As much as I enjoyed and learned from John Lewis as he came across in Sweden on that weekend it never occurred to me that he would become a member of Congress, and even less, that he was destined to emerge as the most widely revered African American leader and inspirational figure since MLK. Of course, his death in the midst of the pandemic and in the wake of the eruption of the most sustained protests against systemic racism added a special poignancy to his death, making it a symbolic complement to the police murder of George Floyd weeks earlier. The funeral for John Lewis featured emotional eulogies by Barack Obama, George W. Bush, Bill Clinton, and Nancy Pelosi, whose collective eloquence lived up to this historic occasion, recognizing Lewis’ extraordinary dignity, persistence, and leadership. It could said that of his generation no single person better personified ‘the better angels’ of the American spirit that Lincoln summoned all of us to nurture than did John Lewis.
Thinking back to that weekend in Stockholm I marvel at how John Lewis reinvented himself, and rose to a position of moral preeminence and unsurpassed political wisdom and maturity, a progressive beacon for people like myself yet becoming mindful enough of the mainstream to win respect and exert influence almost across the entire political spectrum. The firebrand I had the precious experience of meeting over 50 years ago kept the fires within him burning brightly throughout his long life, while transforming his style so that all would listen and many would heed.
Unlike the other fallen heroes of the past century John Lewis realized the imminence of his death, and seized the opportunity to write a will and testament of faith and commitment to the American people as a whole, without a shred of bitterness or a trace of ethnic exclusiveness.

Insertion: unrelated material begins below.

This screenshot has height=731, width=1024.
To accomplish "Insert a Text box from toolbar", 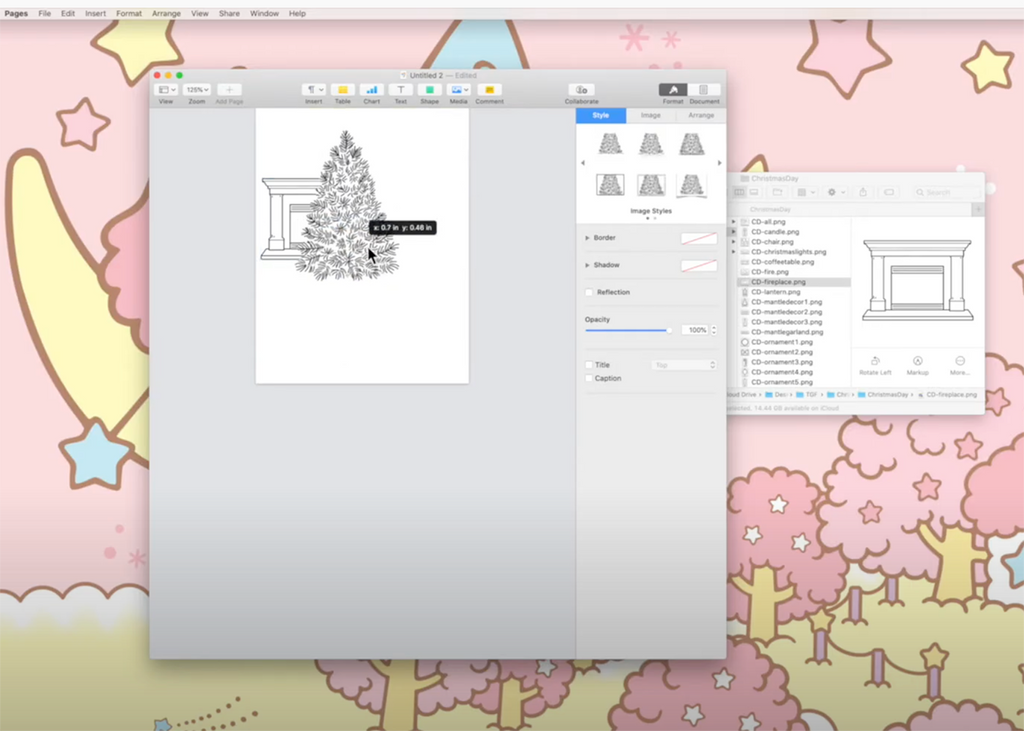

The text of his deathbed essay provide the guidance we so desperately need as a people, and an endangered species, to move toward the light despite the darkness of the hour.
I end with quotations from his essay that are so translucent as to make words of commentary or interpretation superfluous:
“Ordinary people with extraordinary vision can redeem the soul of America by getting in what I call good trouble, necessary trouble.”
“Continue to build a broad union between movements stretching across the globe because we must put away our willingness to profit from the exploitation of others.”
“So I say to you walk, walk with the wind, brothers and sisters, and let the spirit of peace and the power of everlasting love be your guide.”